From: Zach FettersMoore <zach.fetters@apollographql.com>
To: Junio C Hamano <gitster@pobox.com>
Cc: Zach FettersMoore via GitGitGadget <gitgitgadget@gmail.com>,
git@vger.kernel.org
Subject: Re: [PATCH] subtree: fix split processing with multiple subtrees present
Date: Thu, 26 Oct 2023 15:59:42 -0400 [thread overview]
Message-ID: <CAEWN6q3HfeU1Uj4TPiiVW8PO13xwxgqihPH5-cm8T1oK5tHVTQ@mail.gmail.com> (raw)
In-Reply-To: <xmqqpm2fht2x.fsf@gitster.g>
> Please do not violate Documentation/CodingGuidelines for our shell
> scripted Porcelain, even if it is a script in contrib/ and also
>please avoid bash-isms.
I believe I have resolved the CodingGuidelines issues.
> Also doesn't "subtree" have its own test? If this change is a fix
> for some problem(s), can we have a test or two that demonstrate how
> the current code without the patch is broken?
I was able to add a test that validates against some of the metrics that
are tracked when running a split for processing commits. Validated that
before my fix the test fails, and after my fix the test passes.

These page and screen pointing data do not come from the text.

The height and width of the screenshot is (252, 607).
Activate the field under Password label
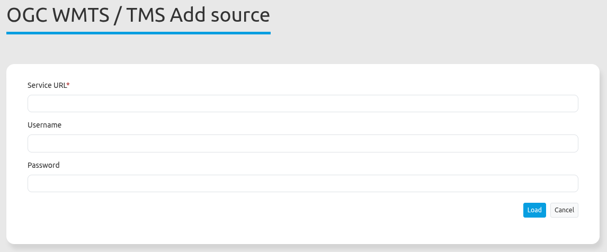[302, 184]
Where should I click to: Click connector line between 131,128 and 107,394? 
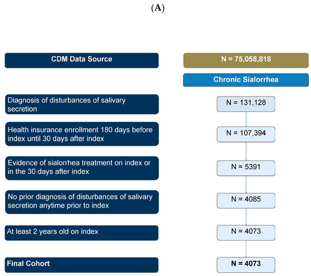point(246,119)
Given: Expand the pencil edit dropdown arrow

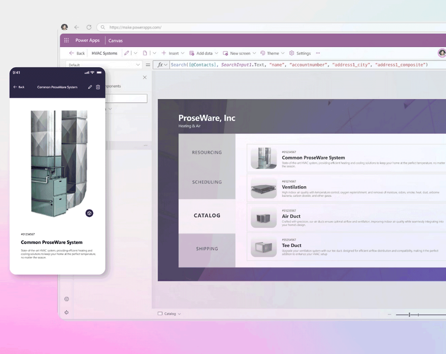Looking at the screenshot, I should [136, 53].
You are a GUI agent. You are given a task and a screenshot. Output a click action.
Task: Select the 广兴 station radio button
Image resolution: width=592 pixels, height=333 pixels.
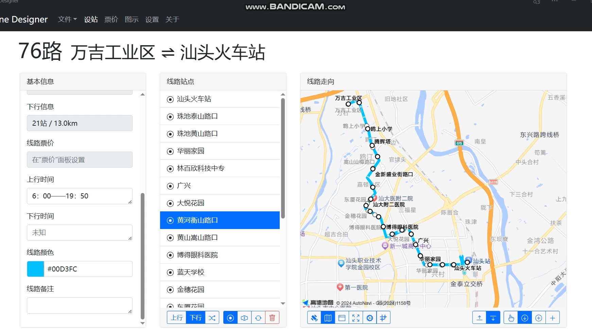tap(170, 186)
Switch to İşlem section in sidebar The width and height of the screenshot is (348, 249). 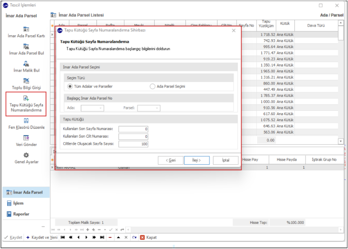(x=18, y=203)
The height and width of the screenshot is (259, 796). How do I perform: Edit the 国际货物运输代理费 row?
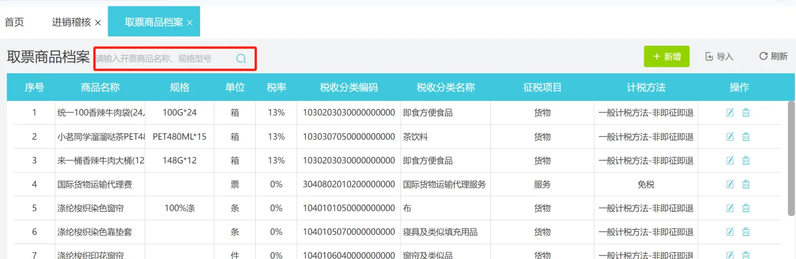730,184
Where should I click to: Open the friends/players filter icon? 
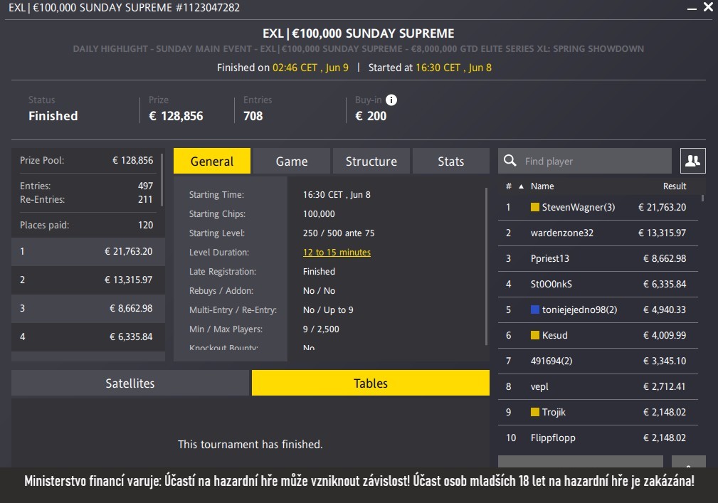tap(692, 161)
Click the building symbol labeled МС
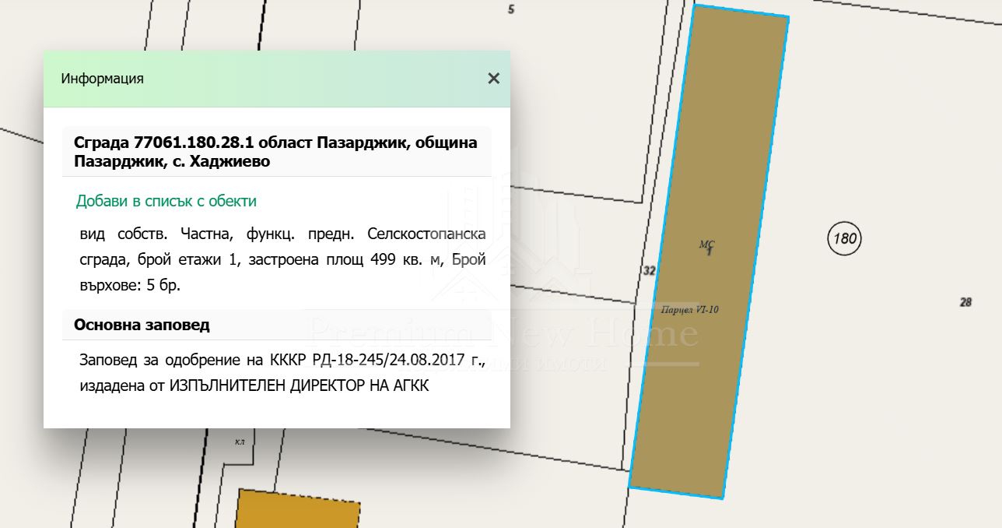 coord(706,246)
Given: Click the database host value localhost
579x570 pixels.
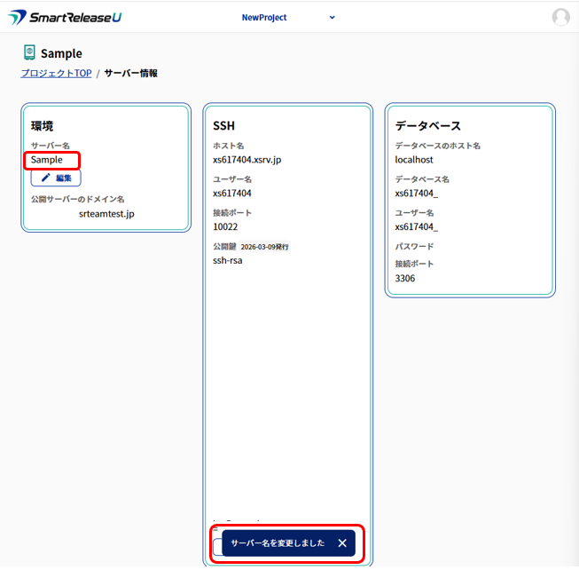Looking at the screenshot, I should click(414, 160).
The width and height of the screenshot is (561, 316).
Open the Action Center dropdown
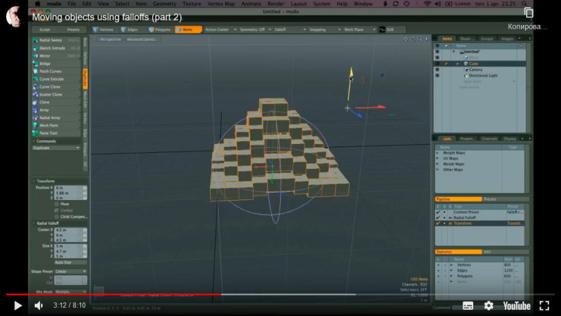coord(220,29)
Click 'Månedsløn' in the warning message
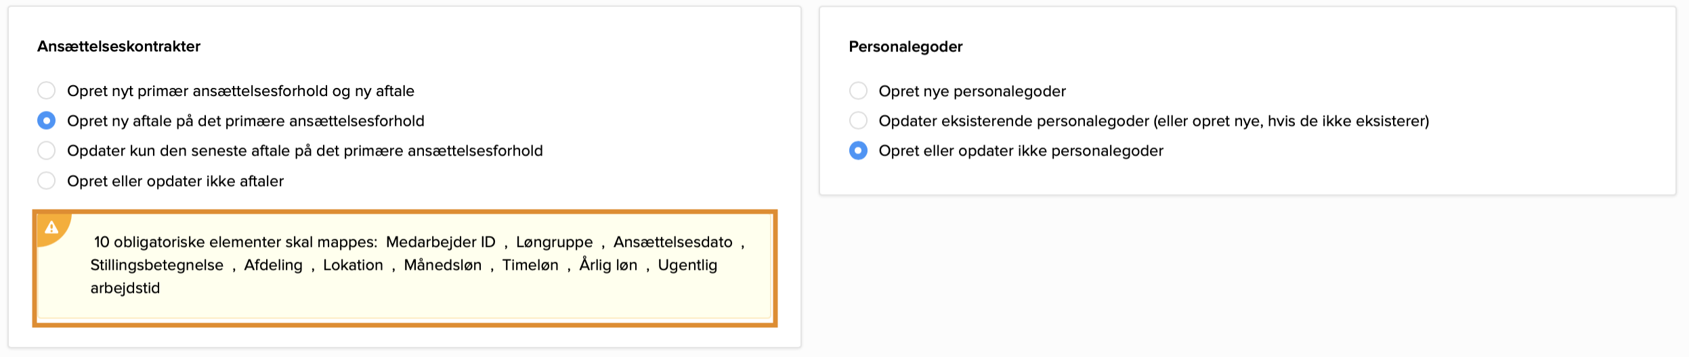The width and height of the screenshot is (1689, 357). tap(442, 265)
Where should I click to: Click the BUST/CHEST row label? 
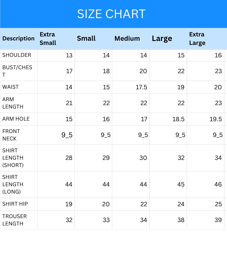(17, 71)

>> In the diagram below, 'M' represents the mainline repo branch, 'A'
>> represents one subtree, and 'B' represents another. M3 and B1 represent
>> a split commit for subtree B that was created from commit M4. M2 and A1
>> represent a split commit made from subtree A that was also created
>> based on changes back to and including M4. M1 represents new changes to
>> the repo, in this scenario if you try to run a 'git subtree split
>> --rejoin' for subtree B, commits M1, M2, and A1, will be included in
>> the processing of changes for the new split commit since the last
>> split/rejoin for subtree B was at M3. The issue is that by having A1
>> included in this processing the command ends up needing to processing
>> every commit down tree A even though none of that is needed or relevant
>> to the current command and result.
>>
>> M1
>> | \ \
>> M2 | |
>> | A1 |
>> M3 | |
>> | | B1
>> M4 | |
> The above paragraph explains which different things you drew in the
> diagram are representing, but it is not clear how they relate to
> each other. Do they for example depict parent-child commit
> relationship? What are the wide gaps between these three tracks and
> what are the short angled lines leaning to the left near the tip?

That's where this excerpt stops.